INVESTIGADORES
DE SIERVI Adriana
congresos y reuniones científicas
Título:
Heme Oxygenase 1 (HO-1): A novel protein in prostate cancer cell proliferation, migration and invasion.
Autor/es:
GUERON G; FERRANDO M; DE LUCA P; NAVONE N; DE SIERVI A; VAZQUEZ E
Lugar:
San Diego, California, USA
Reunión:
Congreso; 99th AACR Annual Meeting; 2008
Institución organizadora:
American Association for Cancer Research
Resumen:
Prostate cancer (PCa) is considered the third leading cause of cancer death among men. However because of the complexity of this disease, PCa target genes have been difficult to identify. Recently it has been recognized that inflammation collaborates with PCa tumorigenesis. Heme oxygenases are the rate-limiting enzymes in heme degradation. Human heme oxygenase 1 (HO-1) is induced during hypoxia, ischemia/reperfusion, and inflammation. It is becoming more apparent that HO-1 activity not only provides protection in oxidative injury, but is also involved in direct modulation of the infiltrating inflammatory cells. To assess HO-1 role in PCa, we first study HO-1 protein expression levels in different PCa cell lines. Androgen independent cells (PC3) showed very low basal levels in comparison with androgen sensitive cell lines (MDA PCa2b and LNCaP). Moreover, hemin (70 µM, 24h), a known HO-1 inducer, increased HO-1 protein and mRNA expression levels in those cell lines. Accordingly, HO-1 promoter activity was increased by hemin and ARE (anti-oxidant response element) mutation sites totally abolished this induction in PCa cell lines.
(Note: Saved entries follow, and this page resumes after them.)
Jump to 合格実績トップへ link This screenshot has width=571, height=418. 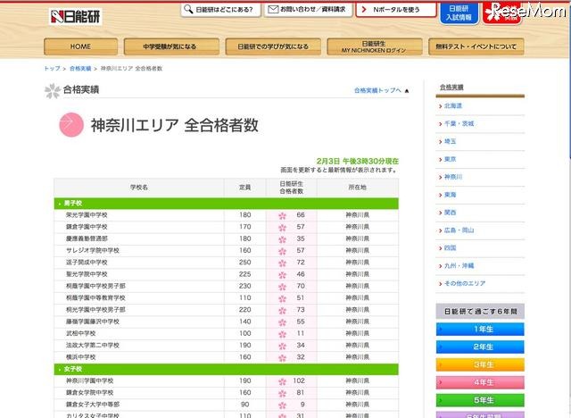click(x=380, y=91)
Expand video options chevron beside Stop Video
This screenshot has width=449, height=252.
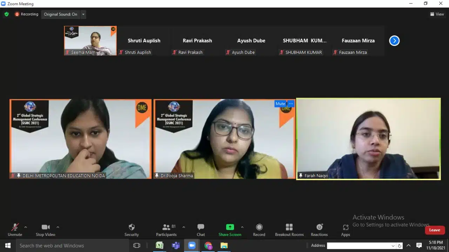pyautogui.click(x=58, y=227)
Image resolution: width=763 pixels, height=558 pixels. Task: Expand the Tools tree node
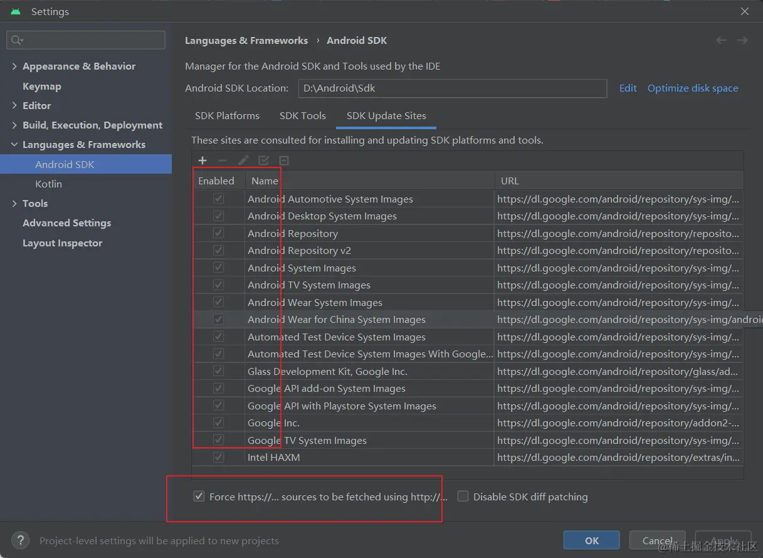(x=14, y=203)
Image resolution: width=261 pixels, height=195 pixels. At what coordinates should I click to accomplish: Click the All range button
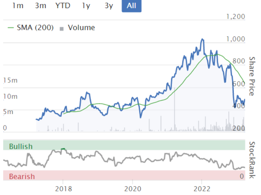point(132,6)
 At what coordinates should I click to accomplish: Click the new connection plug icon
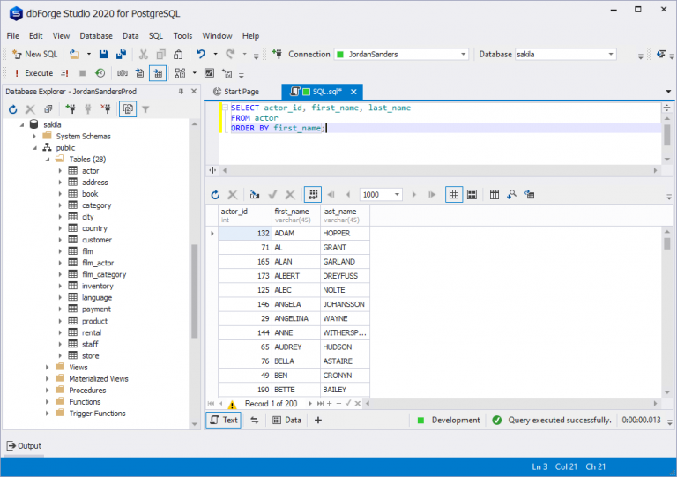pos(69,109)
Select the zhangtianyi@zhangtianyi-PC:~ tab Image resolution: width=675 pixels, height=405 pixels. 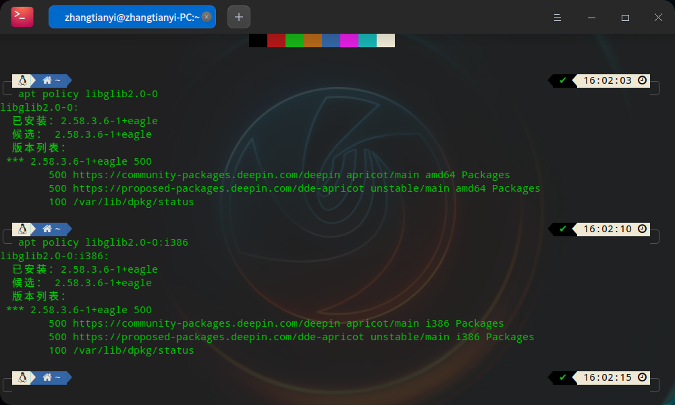128,17
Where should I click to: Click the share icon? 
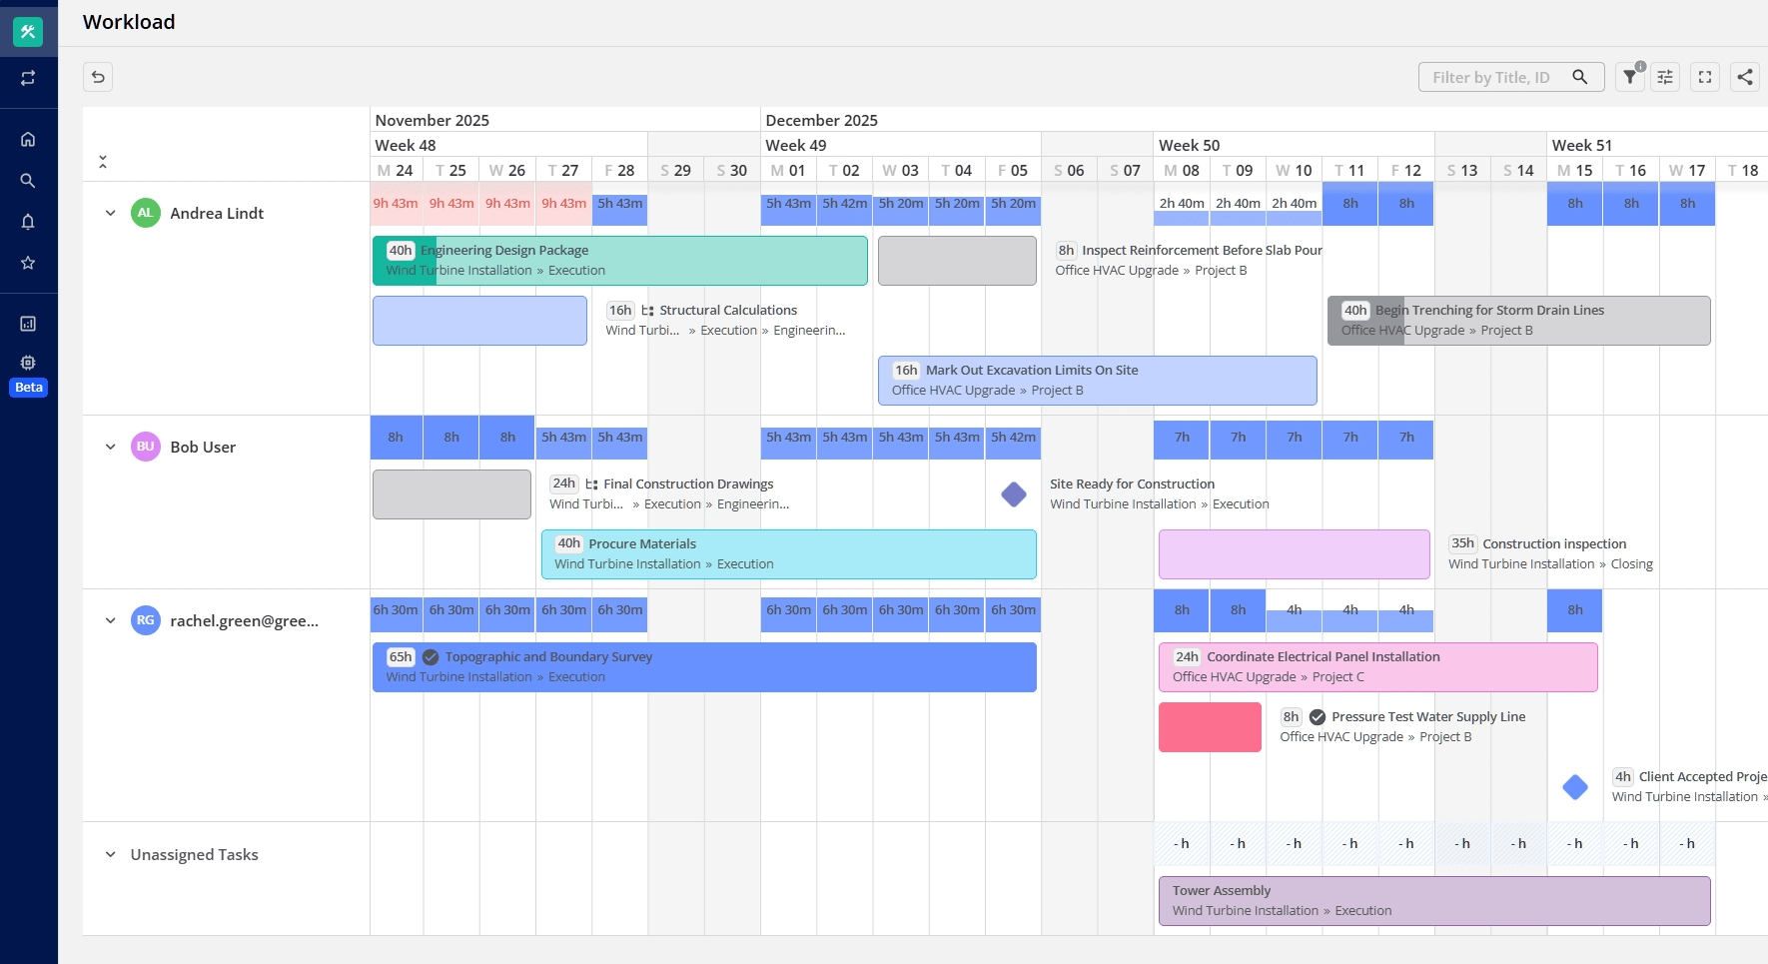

Furthermore, treatment of PCa cell cultures with hemin resulted in a 23% and 45% (p<0.05) reduction in cell proliferation in PC3 and MDA PCa2b, respectively. Interestingly, over-expression of HO-1 levels in stable transfected PC3 cells showed a significant reduction in cell proliferation. To understand more about HO-1 role in PCa, we further investigated migration (wound healing assay) and invasion (Matrigel invasion chambers) after pharmacologic and genetic modulation of HO-1 protein levels. A marked inhibition in cell migration and invasion was observed under HO-1 induction in the androgen independent cell line. Strikingly, MDA PCa2b cells, with higher HO-1 endogenous expression levels, showed no migratory ability. To identify key genes in HO-1 mediated migration/invasion process, RT-qPCR of 113 related genes showed that MDA PCa2b cells with higher HO-1 levels have very low levels of CXC inflammatory chemokines, whereas PC3 produce greater amounts. Surprisingly, CXCL3 was markedly down-regulated by hemin treatment in PC3 cells. Taken together, these results show that HO-1 is directly implicated in the migration and invasion of prostate cancer cells, providing an emerging target in the progression of this disease.